TestDisk is available for multiple platforms. It's on Linux LiveCDs by
default. Normally it rebuilds a partition table if it got damaged,
but I don't recommend that unless you know *exactly* what the
table is supposed to look like. The program will detect
phantom partitions that were deleted three years ago,
which can cause havoc if you accept the new partition
table (partitions will get damaged).

But the program, once it's detected a partition, also has
an option to go look at the files. You can copy and paste files
off the disk using that interface. You could probably copy the
entire drive, if you had a single partition at the top that
needed to be copied. It's not practical to copy the entire
OS (System32, WinSXS) as there are lots of "tricky" types in
there that are hard to copy properly. But it will allow recovery
of your personal files and email database or the like. You can
certainly copy the entire drive, but don't expect the copy of
the drive made, to be bootable.

Now, if that happened here, I'd boot my Macrium backup software
emergency CD and try and make a backup image of the external drive,
and store it on some other drive. This would give me more freedom
later, to reformat, Secure Erase, or otherwise play rough
with the drive contents.

If you can at least get some evidence the drive is present,
it's not time to panic yet. If it didn't show up in any OS,
I might be tempted to dig a hole in the back yard for it...
Hook the drive up to a SATA port, to make sure it's not
an enclosure issue, if it completely disappears. In some
cases, it's a bad power supply on (or outside) the enclosure.

Paul

Flasherly[_2_] February 21st 18 03:20 AM

Hard Drive not seen when Connected to USB Port
 
On Tue, 20 Feb 2018 16:40:01 -0800 (PST),
wrote:

I was using a cheap adapter from China. I think the drive when it was working was running hot.

Any guesses on whether or not the drive is recoverable or toast?


I've three or four those adaptors, and they also are hot. What I did
was eventually to buy a Walmart an office fan, a mini-4" personal
model, which runs directly from regular household AC current. I put
that fan on drive docking stations for any extended operational time.
Even with the fan a few inches away, after 4 or 6 hours running, HDDs
are not exactly cool (half, a third of the drive is still inside the
enclosure, so only the top half gets air).

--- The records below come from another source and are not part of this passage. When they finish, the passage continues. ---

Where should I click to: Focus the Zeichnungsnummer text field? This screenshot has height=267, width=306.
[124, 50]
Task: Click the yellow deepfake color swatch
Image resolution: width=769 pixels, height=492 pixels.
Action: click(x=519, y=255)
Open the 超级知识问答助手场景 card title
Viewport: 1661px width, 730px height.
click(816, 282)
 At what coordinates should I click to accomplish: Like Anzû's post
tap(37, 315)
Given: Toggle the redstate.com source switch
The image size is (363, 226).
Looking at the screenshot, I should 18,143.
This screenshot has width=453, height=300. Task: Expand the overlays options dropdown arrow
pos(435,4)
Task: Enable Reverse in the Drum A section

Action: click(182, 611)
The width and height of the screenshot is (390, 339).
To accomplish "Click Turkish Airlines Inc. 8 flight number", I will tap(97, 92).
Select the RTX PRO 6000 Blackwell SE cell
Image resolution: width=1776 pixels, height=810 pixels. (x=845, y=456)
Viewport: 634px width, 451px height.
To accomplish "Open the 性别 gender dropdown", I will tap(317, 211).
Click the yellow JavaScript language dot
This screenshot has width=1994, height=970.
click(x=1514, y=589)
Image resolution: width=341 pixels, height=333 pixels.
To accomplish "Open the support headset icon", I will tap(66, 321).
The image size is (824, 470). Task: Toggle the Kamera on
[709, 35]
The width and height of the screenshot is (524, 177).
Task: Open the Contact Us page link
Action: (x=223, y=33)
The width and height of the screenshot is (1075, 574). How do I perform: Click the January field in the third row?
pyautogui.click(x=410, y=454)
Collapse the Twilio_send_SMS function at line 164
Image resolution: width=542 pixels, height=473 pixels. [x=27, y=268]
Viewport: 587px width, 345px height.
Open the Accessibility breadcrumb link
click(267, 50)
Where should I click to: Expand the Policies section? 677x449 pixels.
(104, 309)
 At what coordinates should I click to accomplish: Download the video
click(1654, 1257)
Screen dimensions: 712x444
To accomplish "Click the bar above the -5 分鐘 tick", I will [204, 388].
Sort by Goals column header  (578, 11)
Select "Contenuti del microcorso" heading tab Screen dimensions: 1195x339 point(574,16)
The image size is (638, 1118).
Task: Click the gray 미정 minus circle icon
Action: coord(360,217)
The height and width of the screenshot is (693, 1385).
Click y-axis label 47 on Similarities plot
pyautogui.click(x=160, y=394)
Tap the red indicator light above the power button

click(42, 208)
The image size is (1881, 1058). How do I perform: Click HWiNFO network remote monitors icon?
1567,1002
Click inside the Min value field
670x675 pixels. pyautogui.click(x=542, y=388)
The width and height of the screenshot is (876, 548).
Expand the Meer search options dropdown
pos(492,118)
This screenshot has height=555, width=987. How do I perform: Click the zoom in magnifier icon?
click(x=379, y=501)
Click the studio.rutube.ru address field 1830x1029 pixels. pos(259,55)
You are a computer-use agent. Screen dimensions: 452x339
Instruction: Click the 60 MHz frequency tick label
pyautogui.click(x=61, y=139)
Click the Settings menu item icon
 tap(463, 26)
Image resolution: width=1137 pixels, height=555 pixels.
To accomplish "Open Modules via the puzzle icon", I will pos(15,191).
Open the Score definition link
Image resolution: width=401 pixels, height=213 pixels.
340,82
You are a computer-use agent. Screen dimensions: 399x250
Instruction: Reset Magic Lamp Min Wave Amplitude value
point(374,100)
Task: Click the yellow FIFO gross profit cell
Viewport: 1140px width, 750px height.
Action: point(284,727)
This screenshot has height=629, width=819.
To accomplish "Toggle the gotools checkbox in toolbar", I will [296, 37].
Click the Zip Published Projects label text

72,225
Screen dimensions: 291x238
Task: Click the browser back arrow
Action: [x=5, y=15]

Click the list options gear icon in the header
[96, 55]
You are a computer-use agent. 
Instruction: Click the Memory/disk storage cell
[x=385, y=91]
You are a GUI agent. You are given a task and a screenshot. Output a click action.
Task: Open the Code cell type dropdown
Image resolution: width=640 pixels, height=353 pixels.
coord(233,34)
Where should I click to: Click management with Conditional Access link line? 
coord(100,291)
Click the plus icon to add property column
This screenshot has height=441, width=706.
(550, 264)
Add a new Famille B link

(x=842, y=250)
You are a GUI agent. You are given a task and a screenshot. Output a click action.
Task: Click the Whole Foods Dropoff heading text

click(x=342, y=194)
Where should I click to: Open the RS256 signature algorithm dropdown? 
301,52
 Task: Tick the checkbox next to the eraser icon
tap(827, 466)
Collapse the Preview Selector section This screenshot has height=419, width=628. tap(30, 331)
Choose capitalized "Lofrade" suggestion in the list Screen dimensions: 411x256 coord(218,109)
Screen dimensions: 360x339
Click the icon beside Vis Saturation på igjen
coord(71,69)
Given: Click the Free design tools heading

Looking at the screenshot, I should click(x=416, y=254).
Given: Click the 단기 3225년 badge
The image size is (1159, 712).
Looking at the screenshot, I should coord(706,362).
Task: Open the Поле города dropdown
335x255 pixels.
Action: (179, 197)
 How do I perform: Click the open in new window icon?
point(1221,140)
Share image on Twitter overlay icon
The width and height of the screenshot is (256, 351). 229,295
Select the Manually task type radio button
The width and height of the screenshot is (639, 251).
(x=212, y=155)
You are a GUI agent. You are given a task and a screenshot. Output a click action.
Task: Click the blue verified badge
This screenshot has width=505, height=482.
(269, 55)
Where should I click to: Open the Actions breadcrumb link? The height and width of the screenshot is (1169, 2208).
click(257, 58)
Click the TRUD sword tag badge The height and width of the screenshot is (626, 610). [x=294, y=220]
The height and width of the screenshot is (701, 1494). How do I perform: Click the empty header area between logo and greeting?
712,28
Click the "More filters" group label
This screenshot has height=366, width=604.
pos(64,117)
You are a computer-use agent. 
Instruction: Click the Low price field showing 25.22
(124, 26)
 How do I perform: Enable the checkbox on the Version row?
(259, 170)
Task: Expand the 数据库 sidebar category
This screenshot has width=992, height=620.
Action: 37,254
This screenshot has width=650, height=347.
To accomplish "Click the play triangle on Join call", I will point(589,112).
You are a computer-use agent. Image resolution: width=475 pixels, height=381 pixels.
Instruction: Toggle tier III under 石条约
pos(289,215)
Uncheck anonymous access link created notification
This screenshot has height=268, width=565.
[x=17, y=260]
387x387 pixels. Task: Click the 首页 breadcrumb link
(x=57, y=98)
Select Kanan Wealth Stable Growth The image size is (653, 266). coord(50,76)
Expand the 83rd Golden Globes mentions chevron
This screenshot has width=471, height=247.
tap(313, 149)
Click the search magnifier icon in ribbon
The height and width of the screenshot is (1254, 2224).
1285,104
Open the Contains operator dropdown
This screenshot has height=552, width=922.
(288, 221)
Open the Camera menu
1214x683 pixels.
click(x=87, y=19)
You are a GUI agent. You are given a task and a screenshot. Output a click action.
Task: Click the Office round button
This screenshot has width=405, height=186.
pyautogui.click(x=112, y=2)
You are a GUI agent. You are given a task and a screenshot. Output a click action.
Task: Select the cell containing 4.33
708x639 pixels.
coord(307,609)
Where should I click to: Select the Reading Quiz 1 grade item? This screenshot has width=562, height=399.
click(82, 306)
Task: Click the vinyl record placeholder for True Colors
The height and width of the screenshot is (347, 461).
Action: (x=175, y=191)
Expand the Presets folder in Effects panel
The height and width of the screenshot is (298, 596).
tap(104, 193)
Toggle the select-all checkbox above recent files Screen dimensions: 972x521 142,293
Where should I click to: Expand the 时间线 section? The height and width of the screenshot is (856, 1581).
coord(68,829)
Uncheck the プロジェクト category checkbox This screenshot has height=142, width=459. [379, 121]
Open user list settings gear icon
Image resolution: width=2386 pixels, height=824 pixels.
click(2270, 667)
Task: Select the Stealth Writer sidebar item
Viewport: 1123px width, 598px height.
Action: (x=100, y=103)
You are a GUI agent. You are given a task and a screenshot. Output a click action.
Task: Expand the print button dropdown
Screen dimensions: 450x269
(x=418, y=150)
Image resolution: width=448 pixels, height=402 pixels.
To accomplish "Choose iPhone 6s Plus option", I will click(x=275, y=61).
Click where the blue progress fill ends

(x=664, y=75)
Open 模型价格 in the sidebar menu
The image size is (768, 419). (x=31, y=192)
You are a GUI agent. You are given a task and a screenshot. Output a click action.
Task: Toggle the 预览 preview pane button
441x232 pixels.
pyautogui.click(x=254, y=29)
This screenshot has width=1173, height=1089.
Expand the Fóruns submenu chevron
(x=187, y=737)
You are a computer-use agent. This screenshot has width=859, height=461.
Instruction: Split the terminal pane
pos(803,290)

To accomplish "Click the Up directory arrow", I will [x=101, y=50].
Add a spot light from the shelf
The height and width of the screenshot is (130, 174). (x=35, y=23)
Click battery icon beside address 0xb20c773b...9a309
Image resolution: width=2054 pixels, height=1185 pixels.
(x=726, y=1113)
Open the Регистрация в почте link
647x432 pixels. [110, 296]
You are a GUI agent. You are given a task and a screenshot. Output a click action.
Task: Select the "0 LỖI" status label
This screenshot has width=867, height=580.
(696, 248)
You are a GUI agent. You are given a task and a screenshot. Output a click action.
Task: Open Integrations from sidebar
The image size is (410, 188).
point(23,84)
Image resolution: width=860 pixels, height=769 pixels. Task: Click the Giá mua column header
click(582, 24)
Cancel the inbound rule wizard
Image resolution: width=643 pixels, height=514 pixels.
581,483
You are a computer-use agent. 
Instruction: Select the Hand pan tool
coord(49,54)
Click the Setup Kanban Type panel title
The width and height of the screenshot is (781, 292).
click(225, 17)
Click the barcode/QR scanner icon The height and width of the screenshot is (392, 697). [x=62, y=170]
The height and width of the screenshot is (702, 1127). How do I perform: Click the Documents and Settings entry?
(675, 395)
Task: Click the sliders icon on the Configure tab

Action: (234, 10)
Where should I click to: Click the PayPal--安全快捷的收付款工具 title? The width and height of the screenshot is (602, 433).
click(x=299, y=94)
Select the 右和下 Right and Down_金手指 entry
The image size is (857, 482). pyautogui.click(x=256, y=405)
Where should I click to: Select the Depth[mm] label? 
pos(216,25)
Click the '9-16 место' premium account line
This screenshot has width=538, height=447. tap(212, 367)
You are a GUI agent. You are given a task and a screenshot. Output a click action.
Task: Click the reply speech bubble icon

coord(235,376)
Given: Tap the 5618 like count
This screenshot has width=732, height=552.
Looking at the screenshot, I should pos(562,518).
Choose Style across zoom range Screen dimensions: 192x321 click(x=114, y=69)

You can listen to it, for sounds if and how it comes up, see what
happens connected for a BIOS identification, past that to run
diagnostics and format utilities.

I've an old PATA Seagate which exhibited issues, and after several
connection swaps and power-cycle attempts eventually it came back up
and took a format. Something like that for me becomes a 3rd
generation backup -- having three iterations of data I wish to secure
is better than what I normally keep on two non-problematic drives.

Sometimes I also use fan on a drive dangling down from cables, sitting
on one of its sides, out the side of a case, hooked up but not
mounted. Such an "orphaned" drive will run marginally cooler, than
inside a docking station, but not as cool as inside from a case
equipped with a fan mounted over a drive array.